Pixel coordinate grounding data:
---+---
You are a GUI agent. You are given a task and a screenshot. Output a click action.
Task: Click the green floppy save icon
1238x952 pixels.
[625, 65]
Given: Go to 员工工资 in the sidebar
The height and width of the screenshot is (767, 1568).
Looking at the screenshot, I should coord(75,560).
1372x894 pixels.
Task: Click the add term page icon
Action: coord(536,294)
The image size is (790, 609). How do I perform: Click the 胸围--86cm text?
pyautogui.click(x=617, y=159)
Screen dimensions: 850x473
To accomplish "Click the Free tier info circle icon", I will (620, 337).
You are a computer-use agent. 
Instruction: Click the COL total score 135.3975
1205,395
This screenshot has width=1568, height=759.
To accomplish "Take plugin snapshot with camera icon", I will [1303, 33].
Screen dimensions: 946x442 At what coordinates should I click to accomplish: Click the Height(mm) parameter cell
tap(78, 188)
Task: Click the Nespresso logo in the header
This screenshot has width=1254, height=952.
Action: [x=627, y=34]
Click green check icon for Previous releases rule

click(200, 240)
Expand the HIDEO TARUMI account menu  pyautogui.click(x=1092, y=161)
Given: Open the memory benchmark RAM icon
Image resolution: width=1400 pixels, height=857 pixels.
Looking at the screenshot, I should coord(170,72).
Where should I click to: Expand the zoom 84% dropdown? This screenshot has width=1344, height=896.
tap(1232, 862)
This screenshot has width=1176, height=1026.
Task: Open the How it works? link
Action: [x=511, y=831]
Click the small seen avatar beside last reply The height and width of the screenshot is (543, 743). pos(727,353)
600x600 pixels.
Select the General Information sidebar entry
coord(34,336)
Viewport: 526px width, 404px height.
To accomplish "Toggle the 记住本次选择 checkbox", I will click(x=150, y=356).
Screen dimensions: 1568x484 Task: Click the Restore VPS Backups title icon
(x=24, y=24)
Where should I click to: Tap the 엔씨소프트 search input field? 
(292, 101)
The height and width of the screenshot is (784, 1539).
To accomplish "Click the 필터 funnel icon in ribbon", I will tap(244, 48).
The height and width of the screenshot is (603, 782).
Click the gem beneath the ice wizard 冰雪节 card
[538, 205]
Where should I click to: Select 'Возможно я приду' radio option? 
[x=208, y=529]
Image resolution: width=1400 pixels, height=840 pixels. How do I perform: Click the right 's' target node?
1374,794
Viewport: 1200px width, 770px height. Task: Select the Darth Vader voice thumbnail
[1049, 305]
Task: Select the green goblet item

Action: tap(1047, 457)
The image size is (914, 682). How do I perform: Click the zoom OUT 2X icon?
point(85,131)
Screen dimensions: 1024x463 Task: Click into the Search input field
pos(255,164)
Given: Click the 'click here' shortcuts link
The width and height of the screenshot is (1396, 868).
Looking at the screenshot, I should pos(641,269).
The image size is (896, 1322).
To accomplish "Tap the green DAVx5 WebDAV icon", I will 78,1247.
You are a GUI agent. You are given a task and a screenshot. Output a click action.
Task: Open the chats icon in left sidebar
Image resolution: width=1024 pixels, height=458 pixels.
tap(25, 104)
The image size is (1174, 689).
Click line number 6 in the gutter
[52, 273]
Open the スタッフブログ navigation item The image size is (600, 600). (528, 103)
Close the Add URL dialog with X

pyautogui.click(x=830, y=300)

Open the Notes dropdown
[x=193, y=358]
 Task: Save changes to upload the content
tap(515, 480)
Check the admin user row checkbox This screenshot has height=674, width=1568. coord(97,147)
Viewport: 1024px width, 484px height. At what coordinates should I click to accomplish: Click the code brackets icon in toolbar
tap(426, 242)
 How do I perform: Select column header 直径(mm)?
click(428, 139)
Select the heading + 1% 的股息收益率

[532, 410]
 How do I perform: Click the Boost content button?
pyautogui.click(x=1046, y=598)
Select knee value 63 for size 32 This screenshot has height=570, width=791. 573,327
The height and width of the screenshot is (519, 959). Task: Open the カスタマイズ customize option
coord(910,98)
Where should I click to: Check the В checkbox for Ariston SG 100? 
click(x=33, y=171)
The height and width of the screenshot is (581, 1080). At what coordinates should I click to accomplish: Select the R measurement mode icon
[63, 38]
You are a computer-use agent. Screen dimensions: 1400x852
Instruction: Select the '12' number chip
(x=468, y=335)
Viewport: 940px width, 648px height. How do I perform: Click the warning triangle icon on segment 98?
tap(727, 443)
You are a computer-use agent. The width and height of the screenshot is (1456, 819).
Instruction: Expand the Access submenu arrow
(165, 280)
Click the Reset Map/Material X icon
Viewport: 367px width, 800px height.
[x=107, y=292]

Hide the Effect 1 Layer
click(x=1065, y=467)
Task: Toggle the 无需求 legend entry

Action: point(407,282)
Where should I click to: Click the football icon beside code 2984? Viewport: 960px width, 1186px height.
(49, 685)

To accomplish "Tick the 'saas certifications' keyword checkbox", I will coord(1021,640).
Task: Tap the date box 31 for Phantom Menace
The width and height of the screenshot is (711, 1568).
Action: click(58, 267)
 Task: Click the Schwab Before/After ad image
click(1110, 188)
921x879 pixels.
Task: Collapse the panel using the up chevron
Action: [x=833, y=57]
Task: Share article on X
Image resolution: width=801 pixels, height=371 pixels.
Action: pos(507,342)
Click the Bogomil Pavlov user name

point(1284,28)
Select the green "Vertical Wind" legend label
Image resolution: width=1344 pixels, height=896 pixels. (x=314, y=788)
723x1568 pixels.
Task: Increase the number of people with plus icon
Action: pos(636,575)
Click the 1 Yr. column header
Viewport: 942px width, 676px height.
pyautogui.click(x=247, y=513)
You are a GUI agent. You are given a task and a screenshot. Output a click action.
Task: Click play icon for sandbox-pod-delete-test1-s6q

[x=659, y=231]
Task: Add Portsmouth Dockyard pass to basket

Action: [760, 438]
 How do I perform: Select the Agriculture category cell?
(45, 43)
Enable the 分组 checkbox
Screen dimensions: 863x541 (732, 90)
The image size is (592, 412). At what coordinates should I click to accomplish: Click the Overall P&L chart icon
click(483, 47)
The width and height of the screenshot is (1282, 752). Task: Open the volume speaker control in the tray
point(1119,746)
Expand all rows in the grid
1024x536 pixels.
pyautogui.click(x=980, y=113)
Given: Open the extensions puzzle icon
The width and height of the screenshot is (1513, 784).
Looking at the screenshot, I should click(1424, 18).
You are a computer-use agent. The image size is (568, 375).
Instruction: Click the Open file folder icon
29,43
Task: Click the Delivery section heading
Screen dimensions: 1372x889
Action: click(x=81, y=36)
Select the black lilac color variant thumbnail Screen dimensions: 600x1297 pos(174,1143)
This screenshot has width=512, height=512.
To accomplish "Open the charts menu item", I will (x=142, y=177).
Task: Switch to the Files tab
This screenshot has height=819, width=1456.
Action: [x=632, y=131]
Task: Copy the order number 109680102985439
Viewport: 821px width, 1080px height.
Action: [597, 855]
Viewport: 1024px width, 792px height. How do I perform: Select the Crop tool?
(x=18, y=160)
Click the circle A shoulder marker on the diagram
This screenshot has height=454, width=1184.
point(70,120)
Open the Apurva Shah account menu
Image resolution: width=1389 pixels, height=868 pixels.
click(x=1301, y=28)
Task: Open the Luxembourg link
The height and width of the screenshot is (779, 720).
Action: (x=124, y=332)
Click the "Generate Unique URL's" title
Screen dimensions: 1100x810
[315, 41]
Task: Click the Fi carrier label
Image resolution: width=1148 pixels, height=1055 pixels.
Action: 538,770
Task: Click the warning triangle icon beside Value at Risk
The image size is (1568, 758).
---+---
[What you will do] Among the lines of the records, copy out each one that contains the word "computer".

[Your response]
You are a computer-use agent. 
You are a computer-use agent. Screen dimensions: 1400x852
You are a computer-use agent. The width and height of the screenshot is (1456, 819).
You are a computer-use agent. The image size is (568, 375).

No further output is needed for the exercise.